** BEGIN Material for the task **

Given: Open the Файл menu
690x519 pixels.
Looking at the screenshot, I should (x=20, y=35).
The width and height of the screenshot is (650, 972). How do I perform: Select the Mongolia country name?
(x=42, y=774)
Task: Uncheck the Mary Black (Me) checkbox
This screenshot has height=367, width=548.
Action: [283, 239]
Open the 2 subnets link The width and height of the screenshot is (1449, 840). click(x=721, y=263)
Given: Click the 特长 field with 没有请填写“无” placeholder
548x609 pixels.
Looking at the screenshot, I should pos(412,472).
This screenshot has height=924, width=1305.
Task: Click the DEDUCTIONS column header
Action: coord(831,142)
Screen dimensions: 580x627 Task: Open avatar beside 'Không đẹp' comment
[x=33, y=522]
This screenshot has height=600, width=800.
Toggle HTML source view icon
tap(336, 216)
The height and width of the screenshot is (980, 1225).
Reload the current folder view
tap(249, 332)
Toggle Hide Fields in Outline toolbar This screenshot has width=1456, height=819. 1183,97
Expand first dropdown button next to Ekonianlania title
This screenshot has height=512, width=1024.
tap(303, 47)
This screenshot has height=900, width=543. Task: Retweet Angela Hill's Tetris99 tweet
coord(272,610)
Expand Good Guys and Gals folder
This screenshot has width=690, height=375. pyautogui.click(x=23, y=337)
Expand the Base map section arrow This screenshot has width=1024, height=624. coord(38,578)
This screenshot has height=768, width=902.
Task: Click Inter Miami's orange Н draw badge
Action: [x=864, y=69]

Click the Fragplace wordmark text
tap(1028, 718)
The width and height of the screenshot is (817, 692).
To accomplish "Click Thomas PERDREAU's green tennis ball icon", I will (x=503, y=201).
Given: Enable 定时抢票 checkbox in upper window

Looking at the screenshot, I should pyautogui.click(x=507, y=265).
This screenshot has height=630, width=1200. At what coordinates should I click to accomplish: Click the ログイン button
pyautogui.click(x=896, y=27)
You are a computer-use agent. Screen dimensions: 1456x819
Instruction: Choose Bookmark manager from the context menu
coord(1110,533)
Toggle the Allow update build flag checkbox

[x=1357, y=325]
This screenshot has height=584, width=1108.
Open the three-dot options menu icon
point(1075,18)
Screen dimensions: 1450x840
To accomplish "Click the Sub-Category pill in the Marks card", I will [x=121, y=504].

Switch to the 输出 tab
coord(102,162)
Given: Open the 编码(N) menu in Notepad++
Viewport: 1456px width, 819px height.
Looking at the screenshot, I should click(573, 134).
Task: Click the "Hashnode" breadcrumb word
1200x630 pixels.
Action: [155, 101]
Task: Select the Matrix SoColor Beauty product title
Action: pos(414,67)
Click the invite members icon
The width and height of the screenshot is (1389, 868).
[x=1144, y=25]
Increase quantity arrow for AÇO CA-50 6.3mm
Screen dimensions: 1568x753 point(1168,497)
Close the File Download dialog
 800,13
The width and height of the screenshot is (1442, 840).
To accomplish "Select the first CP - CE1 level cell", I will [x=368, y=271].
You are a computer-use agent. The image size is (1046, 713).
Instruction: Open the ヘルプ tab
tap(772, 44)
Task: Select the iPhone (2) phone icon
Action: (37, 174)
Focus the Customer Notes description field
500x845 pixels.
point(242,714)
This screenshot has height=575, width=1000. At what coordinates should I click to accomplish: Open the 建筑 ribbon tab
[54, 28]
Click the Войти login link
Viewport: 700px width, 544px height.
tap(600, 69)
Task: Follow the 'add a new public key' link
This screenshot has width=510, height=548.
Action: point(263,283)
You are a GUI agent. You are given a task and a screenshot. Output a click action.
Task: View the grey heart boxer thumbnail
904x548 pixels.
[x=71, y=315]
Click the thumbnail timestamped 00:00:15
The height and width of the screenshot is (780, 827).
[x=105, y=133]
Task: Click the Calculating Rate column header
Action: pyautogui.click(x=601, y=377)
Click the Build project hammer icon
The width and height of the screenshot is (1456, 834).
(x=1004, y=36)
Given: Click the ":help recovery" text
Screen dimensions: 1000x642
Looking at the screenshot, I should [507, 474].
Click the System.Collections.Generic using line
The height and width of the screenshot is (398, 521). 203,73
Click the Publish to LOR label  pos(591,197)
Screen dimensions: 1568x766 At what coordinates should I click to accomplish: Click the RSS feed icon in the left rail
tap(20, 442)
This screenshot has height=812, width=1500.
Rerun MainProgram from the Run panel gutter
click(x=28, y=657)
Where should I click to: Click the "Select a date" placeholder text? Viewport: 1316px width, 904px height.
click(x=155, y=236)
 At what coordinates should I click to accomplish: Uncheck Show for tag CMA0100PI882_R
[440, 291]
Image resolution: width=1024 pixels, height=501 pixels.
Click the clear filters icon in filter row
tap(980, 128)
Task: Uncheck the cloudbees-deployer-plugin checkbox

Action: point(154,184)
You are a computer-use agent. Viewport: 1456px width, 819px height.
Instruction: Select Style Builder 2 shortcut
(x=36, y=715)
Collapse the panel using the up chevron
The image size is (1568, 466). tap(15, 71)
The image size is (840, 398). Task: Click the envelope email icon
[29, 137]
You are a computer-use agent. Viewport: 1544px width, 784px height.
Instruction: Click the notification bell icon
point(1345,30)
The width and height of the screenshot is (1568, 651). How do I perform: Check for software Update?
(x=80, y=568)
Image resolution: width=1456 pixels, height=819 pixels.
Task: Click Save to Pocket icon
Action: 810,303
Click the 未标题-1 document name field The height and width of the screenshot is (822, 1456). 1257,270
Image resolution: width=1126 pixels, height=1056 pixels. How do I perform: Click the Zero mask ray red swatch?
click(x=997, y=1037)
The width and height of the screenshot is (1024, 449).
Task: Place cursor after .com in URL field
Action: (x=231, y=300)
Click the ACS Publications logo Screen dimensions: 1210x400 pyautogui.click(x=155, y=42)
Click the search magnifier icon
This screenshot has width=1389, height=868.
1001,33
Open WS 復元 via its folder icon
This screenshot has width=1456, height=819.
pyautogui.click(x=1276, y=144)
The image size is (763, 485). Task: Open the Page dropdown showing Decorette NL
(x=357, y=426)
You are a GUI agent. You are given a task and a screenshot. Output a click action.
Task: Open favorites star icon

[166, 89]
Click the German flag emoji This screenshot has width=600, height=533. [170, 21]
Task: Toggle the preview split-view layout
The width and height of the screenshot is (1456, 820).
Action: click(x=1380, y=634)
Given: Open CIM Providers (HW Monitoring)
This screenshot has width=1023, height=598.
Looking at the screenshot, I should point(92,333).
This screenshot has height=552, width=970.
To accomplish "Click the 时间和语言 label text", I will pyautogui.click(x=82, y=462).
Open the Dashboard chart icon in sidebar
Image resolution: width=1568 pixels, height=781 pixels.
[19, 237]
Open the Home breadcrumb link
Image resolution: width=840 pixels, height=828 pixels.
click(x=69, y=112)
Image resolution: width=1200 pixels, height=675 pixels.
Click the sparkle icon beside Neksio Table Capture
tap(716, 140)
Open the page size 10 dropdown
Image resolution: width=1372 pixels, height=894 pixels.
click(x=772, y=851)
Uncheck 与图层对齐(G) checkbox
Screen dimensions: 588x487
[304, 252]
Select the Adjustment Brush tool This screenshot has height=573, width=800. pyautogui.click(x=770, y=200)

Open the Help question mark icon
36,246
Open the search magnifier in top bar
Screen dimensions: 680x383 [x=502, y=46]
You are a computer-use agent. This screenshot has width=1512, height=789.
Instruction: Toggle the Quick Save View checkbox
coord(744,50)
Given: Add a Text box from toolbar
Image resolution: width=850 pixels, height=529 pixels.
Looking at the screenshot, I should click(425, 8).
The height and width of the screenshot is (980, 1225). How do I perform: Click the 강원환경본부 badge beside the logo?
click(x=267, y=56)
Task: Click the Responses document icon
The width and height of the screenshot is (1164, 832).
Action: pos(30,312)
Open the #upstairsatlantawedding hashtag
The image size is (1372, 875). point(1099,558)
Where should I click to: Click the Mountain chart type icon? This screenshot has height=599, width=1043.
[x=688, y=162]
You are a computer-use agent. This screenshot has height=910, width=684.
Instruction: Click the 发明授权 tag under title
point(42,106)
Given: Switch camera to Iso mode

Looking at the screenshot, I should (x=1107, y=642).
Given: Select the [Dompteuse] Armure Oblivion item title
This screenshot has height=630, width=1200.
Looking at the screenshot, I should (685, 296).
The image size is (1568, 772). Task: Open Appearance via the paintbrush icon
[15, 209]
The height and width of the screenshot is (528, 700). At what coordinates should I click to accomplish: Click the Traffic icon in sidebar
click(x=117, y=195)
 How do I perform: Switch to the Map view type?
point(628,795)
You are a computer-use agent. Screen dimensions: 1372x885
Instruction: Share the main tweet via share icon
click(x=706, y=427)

** END Material for the task **

=== What the exercise asks ===
Can you give the records as a numbered list, from the very start through the line containing "Action: [283, 239]", including that line and leaving out any blank lines?

=== Exercise answer ===
1. Given: Open the Файл menu
2. 690x519 pixels.
3. Looking at the screenshot, I should (x=20, y=35).
4. The width and height of the screenshot is (650, 972). How do I perform: Select the Mongolia country name?
5. (x=42, y=774)
6. Task: Uncheck the Mary Black (Me) checkbox
7. This screenshot has height=367, width=548.
8. Action: [283, 239]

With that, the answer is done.